Дитя да Винчи | страница 5



Глава 3

ЗАМОК, ПОСЕЩАЕМЫЙ ГЕНИЕМ

Хоть я и проживал в замке, являющимся национальным достоянием, памятником культуры и истории, открытым для посещений публики, мне всегда удавалось избежать экскурсий. Для меня История была чем-то из плоти и крови, чем-то нежным на ощупь и приветливым. Вечером, под балдахином, усеянным лилиями, я грезил, читая «Квентина Дорварда». Я был зачарован историей юного шотландского пажа, открывшего для себя в замке Плесси-ле-Тур французский двор, над которым нависла грозная тень хитрейшего из королей Людовика XI, чьей первой женой была Маргарита Шотландская. Все это не было для меня такой уж седой стариной, поскольку в часовне Кло-Люсе на алтаре лежало распятие, которое сжимала когда-то в руках Мария Стюарт. Но мне еще было невдомек, что сила воображения является одновременно и силой, толкающей к изысканиям, я еще не знал о фразе Пушкина, которой предстояло вскоре стать моим символом веры: «Главная прелесть романов Walter Scott состоит в том, что мы знакомимся с прошедшим временем <…> домашним образом»[7].

По образцу моих эскапад в Амбуазский лес, мне предстояло в скором времени, двигаясь по неведомым дорожкам истории, после многочасовых блужданий, открыть для себя безымянные труды и скрытые плющом пещеры в неожиданных местах, внутри которых все свидетельствует о том, что еще недавно они были обитаемы.
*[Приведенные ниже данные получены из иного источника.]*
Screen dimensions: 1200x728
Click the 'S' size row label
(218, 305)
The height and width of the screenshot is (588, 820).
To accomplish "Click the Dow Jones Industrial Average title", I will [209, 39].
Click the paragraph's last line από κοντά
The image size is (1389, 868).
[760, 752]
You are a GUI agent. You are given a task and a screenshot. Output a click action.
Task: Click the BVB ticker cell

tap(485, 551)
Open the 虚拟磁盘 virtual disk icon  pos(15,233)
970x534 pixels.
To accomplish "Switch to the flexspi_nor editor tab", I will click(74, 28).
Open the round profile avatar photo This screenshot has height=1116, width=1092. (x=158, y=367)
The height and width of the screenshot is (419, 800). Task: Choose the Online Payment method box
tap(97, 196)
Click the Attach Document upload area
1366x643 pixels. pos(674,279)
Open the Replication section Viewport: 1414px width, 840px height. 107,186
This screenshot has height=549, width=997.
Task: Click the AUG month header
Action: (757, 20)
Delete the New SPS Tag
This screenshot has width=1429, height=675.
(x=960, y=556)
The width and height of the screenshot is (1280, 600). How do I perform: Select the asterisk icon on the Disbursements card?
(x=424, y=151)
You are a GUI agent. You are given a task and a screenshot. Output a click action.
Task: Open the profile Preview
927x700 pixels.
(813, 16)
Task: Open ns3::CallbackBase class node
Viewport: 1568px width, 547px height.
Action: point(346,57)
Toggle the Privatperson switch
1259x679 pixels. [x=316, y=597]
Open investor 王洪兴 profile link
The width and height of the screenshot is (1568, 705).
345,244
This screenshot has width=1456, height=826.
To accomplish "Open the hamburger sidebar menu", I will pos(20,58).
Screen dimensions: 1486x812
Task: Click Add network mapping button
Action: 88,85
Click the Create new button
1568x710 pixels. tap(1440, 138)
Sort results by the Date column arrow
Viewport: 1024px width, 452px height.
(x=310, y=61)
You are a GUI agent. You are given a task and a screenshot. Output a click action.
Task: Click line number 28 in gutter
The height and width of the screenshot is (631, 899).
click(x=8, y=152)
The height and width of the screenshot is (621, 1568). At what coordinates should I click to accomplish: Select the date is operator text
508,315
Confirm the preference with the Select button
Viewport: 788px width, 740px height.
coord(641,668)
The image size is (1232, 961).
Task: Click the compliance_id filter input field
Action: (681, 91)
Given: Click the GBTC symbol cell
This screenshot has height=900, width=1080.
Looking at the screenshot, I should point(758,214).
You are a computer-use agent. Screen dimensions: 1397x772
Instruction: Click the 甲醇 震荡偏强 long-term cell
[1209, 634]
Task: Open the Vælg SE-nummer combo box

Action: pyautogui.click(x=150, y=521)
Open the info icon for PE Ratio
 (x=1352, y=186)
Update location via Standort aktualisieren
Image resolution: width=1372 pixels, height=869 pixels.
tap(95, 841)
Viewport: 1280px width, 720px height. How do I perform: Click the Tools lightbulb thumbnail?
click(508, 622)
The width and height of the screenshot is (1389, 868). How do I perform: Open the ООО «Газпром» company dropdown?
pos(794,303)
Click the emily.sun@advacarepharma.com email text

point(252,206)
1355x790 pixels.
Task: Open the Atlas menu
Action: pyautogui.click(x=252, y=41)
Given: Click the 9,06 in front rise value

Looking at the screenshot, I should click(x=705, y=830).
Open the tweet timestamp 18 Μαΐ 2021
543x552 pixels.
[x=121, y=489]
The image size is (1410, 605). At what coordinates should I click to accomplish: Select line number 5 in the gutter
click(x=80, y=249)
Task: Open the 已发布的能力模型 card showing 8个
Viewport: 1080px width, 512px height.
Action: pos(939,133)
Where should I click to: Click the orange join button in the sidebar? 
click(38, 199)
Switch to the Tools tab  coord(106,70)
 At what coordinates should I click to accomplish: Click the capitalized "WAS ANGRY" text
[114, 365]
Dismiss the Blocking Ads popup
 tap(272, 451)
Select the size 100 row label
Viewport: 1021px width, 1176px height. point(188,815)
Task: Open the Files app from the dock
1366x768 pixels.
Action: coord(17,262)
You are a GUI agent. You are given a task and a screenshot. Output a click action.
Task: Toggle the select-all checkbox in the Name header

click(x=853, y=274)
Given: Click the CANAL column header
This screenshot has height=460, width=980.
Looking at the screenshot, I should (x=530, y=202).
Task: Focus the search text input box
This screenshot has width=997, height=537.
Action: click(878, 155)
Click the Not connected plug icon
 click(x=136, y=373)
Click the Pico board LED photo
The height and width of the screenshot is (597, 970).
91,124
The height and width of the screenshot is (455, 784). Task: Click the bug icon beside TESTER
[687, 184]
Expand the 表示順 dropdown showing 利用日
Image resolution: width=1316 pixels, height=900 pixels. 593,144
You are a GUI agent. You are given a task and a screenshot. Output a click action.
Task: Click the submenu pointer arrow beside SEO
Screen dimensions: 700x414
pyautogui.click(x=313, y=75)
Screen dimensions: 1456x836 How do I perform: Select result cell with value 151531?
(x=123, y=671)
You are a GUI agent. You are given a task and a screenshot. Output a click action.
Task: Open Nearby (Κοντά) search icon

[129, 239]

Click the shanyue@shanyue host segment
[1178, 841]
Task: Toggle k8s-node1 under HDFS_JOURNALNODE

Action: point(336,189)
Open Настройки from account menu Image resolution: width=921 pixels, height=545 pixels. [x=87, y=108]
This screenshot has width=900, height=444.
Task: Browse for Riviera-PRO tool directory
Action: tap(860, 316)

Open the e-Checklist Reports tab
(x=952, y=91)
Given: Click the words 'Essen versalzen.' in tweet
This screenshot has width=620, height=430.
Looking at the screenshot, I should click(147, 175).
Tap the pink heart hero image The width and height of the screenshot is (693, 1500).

Помимо нашей воли, рядом с нами раздается чье-то дыхание, бьются чьи-то сердца, и чуть ли не под моими пальцами, ощупывающими стены, находятся признаки чьей-то жизни, отказывающиеся забыться вечным сном.

Здесь-то, на скрещении великих судеб и незначительных событий, между тем, что выйдет на свет позднее, и тем, что народилось только для того, чтобы угаснуть, открыл я для себя своды исторического здания. Я дожидался этого баснословного и тайного мига, когда невероятное появляется в ответ на знак, поданный случаем, знак, который более не повторится, мига, в который, в силу поисков, труда, затраченного времени и представившейся вдруг возможности наткнуться на открытие, некую деталь огромного значения, на всплывшую на поверхность, неведомую прежде истину о других. Этот миг сравним с тем, что пережил Святой Юбер — освященная в его честь часовня возвышается над Амбуазом, — когда увидел, как в лесном тумане меж оленьих ветвистых рогов блеснул крест.

Ибо для нас, детей книг и сновидений, которых влекут к себе каменные мешки и рассказы, где речь непременно заходит о ржавых цепях, которыми приковывают узников, есть история вертикальная, на которую взираешь снизу, как на башню внушительных размеров, и история горизонтальная, на которую можно прилечь, как на старый диван в заброшенной комнате. Вертикальная история делит череду героических поступков, создавших нацию, на позолоченные сверкающие отрезки, заключающие в себе хитросплетения замыслов и злодеяния. А горизонтальная — это каждодневная летопись событий, позабытых на безграничных просторах времени. От нее кружится голова, как от бескрайней степи. Места их скрещений — это и есть момент истины, когда блеснет вдруг клинок людской памяти, показавшись на мгновение из черных ножен заблуждений, лелеемых либо искусственно поддерживаемых. Все детство напролет я гонялся за историями, как ловчий, упрямо стремящийся хотя бы засечь видение промелькнувшего Единорога, если уж не дано поймать его самого.